Whitehall regarded the Indian Ocean as a “British lake” because it saw the arc from Suez to Singapore as India’s protective “glacis”, vital to its defence. The 2004 tsunami that devastated millions of lives, from India’s Coromandel coast to Aceh in Indonesia, confirmed the view of K.M. Panikkar, the Malayali historian and diplomatist, that India and Southeast Asia are “connected integrally in their political, social and economic life”. The Second World War reminded everyone that a region which borders China and links the Indian and Pacific Oceans is essential to India’s security.
Hence the Navy’s importance. No matter how Mr Modi packages his naval programme, it is born of the concern with which India received news of Chinese submarines docking in Colombo in September and November of 2014.
Other signs of an increasing Chinese presence in the Indian Ocean region inspired agreements to secure “development rights” at Agalega in Mauritius and Assumption in the Seychelles. This continued the strategy of the Cholas who did not have a standing navy but whose admiralty boasted designations like Tandalnayagam of the Karaippadaiyilaar “commander of the forces of the seashore”, and Kadalkolamitantaan, or “one who floated while the sea was engulfed”. The historian R.C. Majumdar argued that Chola naval battles were basically land battles fought on ships, or “kalam”, a term that was used in Rajendra Chola’s inscriptions.

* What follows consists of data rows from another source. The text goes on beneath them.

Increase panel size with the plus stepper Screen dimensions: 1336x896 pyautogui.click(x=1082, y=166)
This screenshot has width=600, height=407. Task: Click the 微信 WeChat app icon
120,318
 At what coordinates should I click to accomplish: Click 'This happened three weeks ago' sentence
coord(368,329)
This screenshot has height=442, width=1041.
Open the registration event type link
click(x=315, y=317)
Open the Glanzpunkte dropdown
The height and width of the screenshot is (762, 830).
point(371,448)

Shivaji enjoyed other precedents. Generations of Bengalis were brought up on the magic of Satyendranath Dutta’s poetry translated by Dwijendralal Roy: “Ekoda jahar Vijaya senani helai Lanka korilo joi”. (Once there was a warrior whose army easily conquered Lanka -- honour the victorious Prince Vijay as one of India’s earliest navigators). But no one matched Rajaraja Chola and his successors in establishing an empire that was a military, economic and cultural power in South and Southeast Asia and entering into commercial and diplomatic ties with China’s Tang and Song dynasties as well as the Abbasid caliphate in Baghdad.
If Mr Modi’s emphasis on the glories of Shivaji’s naval power is intended as a message for Beijing, it’s curious that he does not seem to have responded more firmly to China’s assertiveness on land too, something that Congress Party presidential candidate Shashi Tharoor has pointed out. It’s also noteworthy that both countries seem to be propelled by somewhat similar aims.

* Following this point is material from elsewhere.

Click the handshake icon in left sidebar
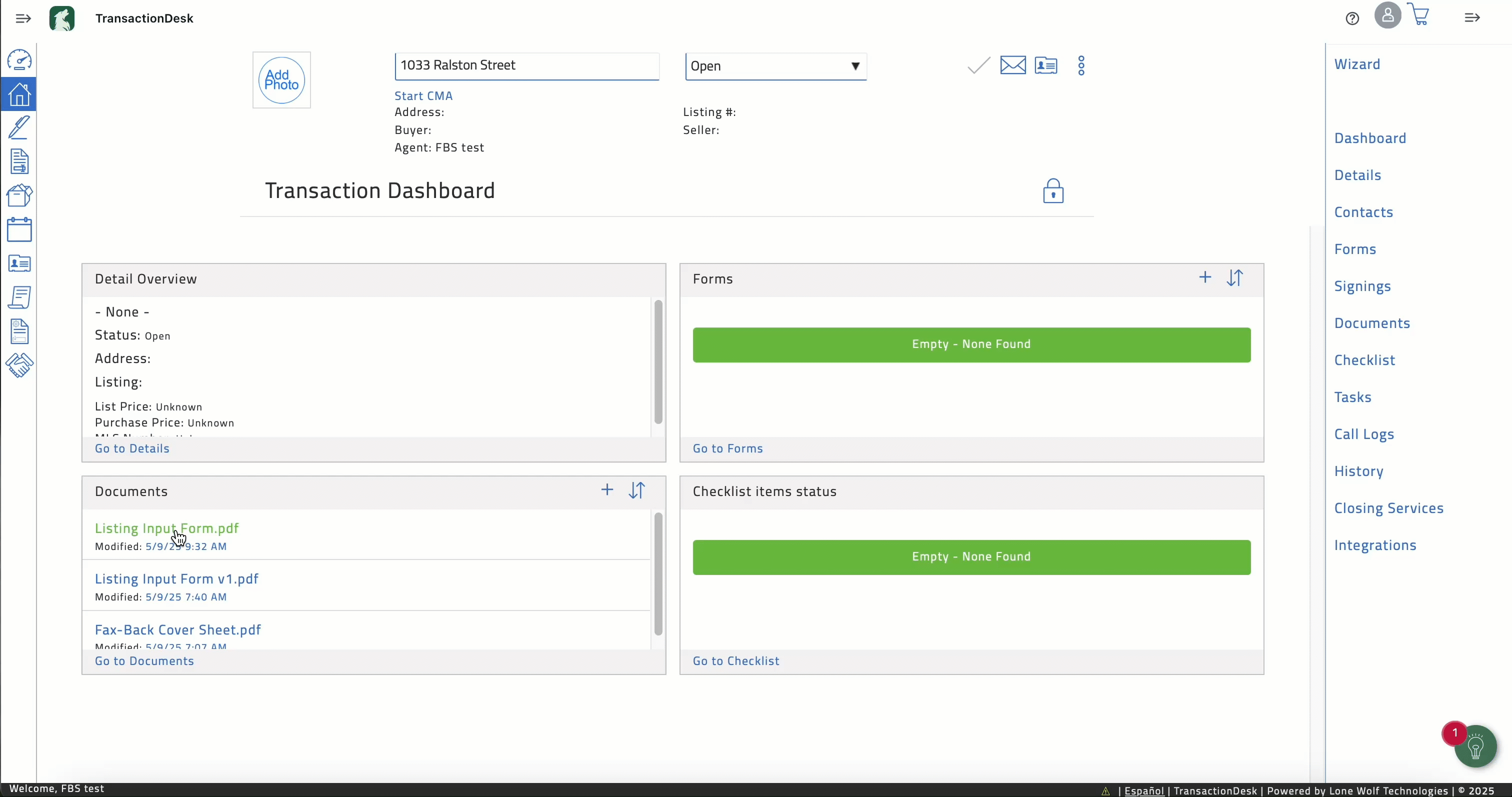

Mr Modi seeks to reaffirm the glory of a mythical past when ayurveda healed the world and India was revered as the global “Vishwa Guru”. What is increasingly being called “Xi Jinping Thought” focuses only slightly more prosaically on a “historical mission” to prepare for “great struggles” ahead.

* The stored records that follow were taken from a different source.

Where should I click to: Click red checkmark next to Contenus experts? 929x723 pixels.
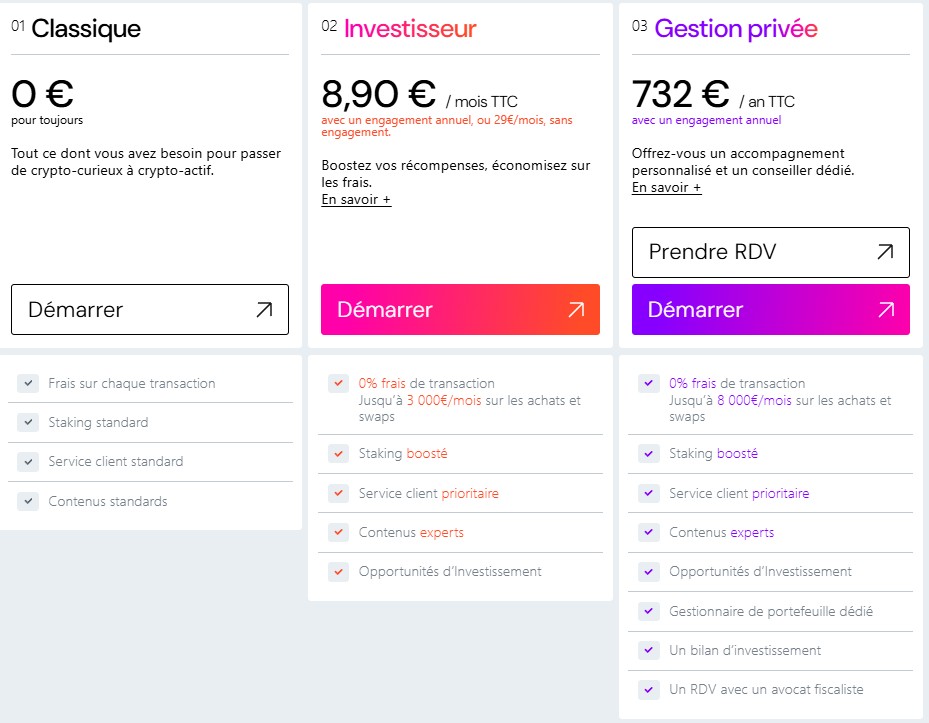click(339, 533)
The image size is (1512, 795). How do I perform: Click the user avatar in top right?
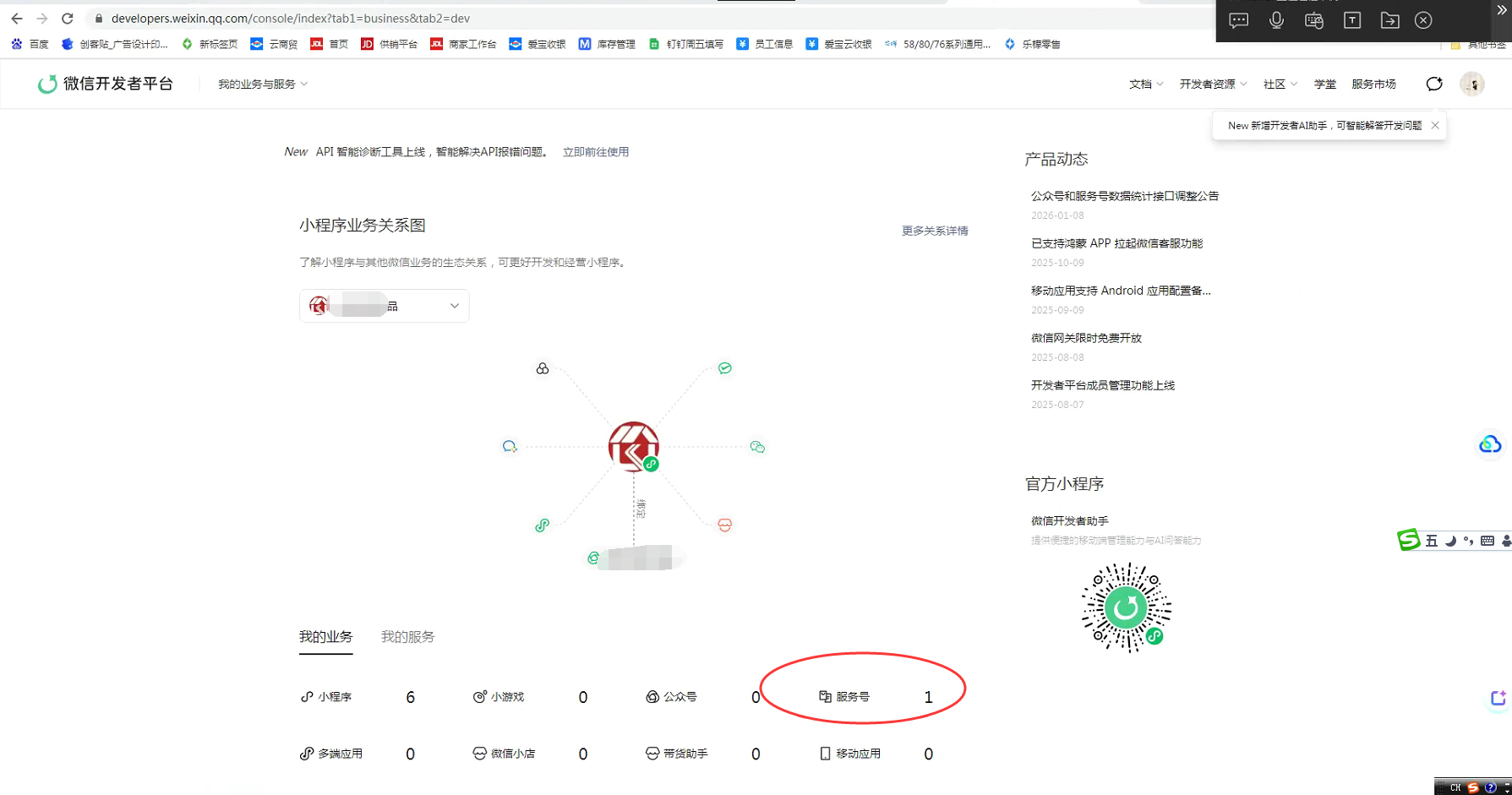pyautogui.click(x=1471, y=84)
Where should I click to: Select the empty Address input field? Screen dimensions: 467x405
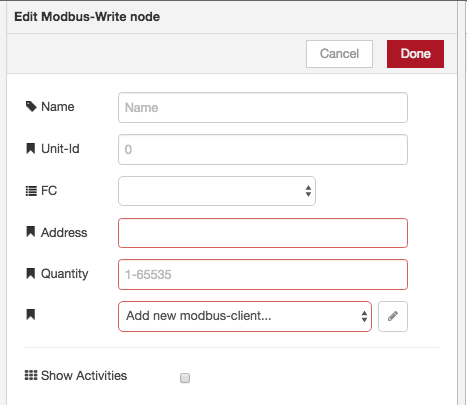(263, 233)
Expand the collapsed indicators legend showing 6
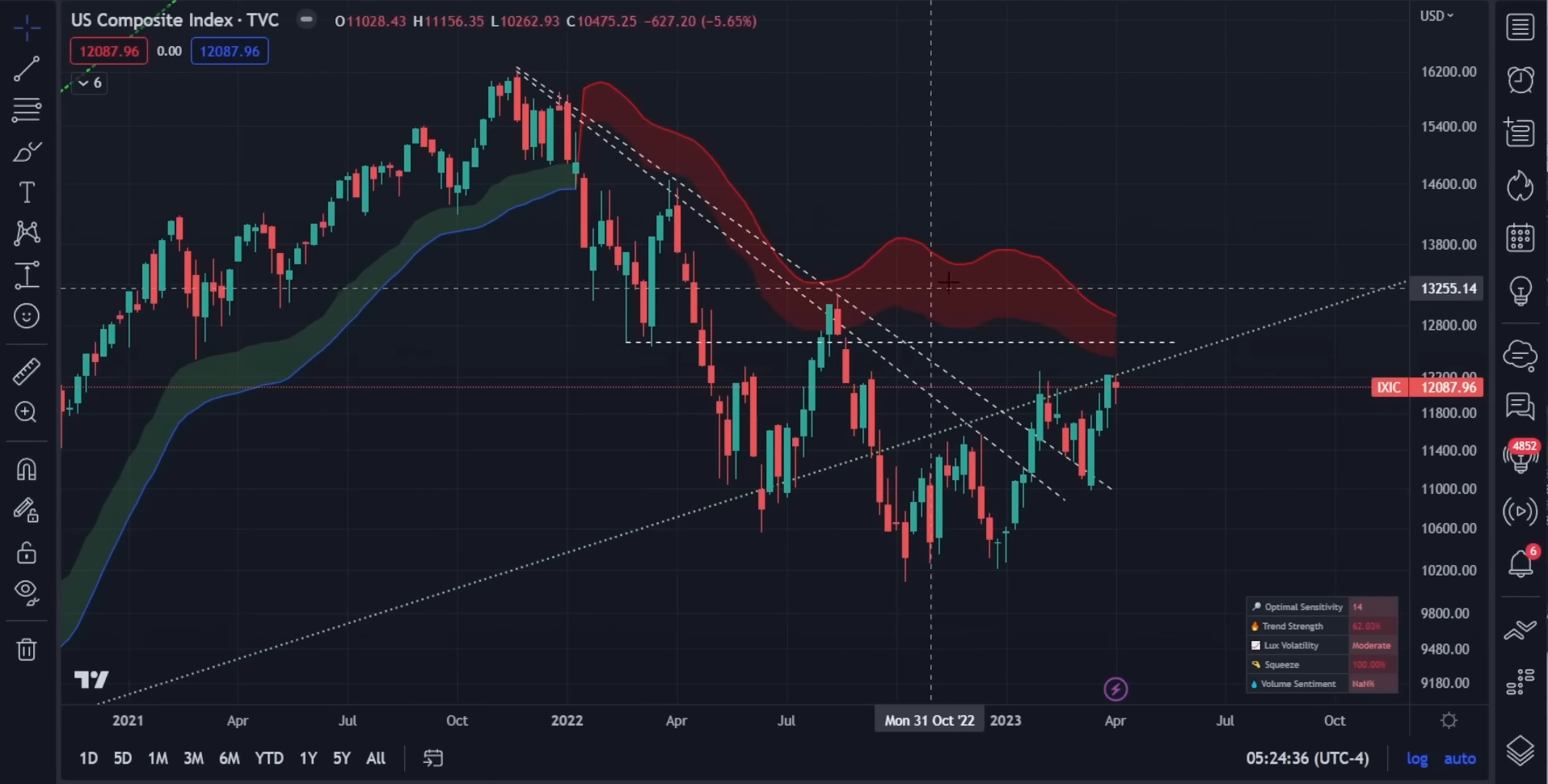This screenshot has height=784, width=1548. click(x=89, y=82)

What the mission and the struggles involve are not yet clear. But the CPC’s journal, Quishi, as well as Study Times, another official publication, cite Mr Xi’s earlier speeches to indicate a “grand strategy” to strengthen China’s “revolutionary spirit” and restore the country to the forefront of global power by 2049. Whether as re-elected CPC general secretary or party chairman, a title that was last used in 1982, Mao Zedong’s successor will fling down the gauntlet for India and the world.